Marcuse habló de la desublimación represiva que imponen las sociedades consumistas a sus “hombres y mujeres unilaterales”, a fin de convertir y resolver pronto todo deseo en acción consumidora. Los deseos rinden, pero no crecen ni se enriquecen imaginativamente, en una sociedad mediática que los crea industrialmente a la vez que los satisface masivamente. Parodiando el título de la comedia...
“Por qué llamarle amor (sublimación inmaterial) si su génesis material está en el sexo (materia consumible)”.

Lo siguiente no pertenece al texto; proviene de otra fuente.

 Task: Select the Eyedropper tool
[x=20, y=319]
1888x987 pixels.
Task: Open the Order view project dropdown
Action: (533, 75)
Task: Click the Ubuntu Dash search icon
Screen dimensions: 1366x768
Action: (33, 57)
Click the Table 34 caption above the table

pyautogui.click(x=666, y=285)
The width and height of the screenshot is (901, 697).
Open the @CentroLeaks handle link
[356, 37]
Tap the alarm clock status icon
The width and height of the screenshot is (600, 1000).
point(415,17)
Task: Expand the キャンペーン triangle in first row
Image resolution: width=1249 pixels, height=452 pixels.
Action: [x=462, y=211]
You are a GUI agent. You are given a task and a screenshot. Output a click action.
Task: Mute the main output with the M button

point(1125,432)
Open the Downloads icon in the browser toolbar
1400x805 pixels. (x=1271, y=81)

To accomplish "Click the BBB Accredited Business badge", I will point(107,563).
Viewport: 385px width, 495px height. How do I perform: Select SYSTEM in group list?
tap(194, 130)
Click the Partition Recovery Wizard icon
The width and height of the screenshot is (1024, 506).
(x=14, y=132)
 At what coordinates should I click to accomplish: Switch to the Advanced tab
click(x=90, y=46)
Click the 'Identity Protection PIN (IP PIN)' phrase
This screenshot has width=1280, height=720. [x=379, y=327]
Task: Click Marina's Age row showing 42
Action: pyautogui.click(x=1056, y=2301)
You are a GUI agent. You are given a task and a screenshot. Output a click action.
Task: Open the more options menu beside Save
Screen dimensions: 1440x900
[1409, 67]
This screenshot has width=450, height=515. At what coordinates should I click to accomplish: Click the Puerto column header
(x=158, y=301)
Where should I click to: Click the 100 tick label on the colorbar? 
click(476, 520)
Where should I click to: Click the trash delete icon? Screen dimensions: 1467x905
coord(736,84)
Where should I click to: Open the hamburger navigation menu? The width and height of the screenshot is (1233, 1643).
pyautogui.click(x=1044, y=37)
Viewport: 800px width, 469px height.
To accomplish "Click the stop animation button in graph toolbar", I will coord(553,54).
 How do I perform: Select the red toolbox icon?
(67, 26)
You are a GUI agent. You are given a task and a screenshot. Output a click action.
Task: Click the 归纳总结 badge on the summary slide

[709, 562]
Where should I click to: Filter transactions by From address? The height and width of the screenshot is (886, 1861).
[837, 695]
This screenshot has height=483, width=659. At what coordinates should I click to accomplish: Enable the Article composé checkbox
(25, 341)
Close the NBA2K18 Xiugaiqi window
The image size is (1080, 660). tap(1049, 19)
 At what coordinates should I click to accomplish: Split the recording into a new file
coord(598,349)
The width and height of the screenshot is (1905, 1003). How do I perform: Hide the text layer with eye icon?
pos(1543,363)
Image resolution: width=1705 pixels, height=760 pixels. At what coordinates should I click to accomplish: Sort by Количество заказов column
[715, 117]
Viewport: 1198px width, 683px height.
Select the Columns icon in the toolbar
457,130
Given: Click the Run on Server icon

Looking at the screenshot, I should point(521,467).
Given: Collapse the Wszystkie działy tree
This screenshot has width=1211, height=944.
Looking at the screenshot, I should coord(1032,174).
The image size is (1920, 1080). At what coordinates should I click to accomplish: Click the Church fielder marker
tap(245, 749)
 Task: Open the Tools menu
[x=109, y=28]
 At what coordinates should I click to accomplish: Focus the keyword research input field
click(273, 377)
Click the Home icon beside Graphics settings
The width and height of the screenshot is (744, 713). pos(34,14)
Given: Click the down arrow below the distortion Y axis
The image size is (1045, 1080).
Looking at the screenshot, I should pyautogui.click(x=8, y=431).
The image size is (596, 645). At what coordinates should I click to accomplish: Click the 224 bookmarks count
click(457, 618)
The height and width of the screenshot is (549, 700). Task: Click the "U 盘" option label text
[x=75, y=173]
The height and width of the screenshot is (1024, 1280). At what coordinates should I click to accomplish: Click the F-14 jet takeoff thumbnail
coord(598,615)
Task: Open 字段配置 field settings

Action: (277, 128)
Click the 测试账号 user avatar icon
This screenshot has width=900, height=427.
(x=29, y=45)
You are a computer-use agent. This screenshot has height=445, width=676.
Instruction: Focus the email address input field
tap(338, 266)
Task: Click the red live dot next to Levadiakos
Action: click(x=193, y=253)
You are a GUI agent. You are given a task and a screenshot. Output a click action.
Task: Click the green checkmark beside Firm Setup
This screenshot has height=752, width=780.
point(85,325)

Ni se compra ni se vende el cariño verdadero, pero el sexo sí. De ahí que acabe imponiéndose la instrucción sexual, en lugar de la sublimación sentimental. Culturalmente, sin embargo, lo importante no es el sexo, que practican mejor las ratas (y con probada eficacia reproductiva, por cierto), sino lo que hacemos sublimando el sexo, en su simbólica ideal y civilizatoria. Lo eterno es su soneto de amor, las médulas que gloriosamente ardieron en él, son esas las que tendrán sentido, las del polvo enamorado, y no las del polvo real que echase Quevedo, si es el que el pobre lo echó: "Polvo eres...".
Todo esto lo he pensado después de que se me saltasen las lágrimas con dos de los temas melódicos del Segundo Concierto para Piano de Rachmaninoff (1901), que sigue siendo su obra más popular, y que no oía desde hace años, antes de una larga convalescencia que me ha tenido alejado de las órficas sublimidades de la buena música, divino lenguaje. El autor lo compuso tras una grave depresión que le tuvo inactivo. Es un maravilloso ejercicio de sublimación que toca y deshace las defensas de cualquier corazón sensible. Sublimar la tristeza o la melancolía, la frustración, el dolor o la soledad, es uno de los caminos más nobles para superar sus consecuencias paralizantes o funestas.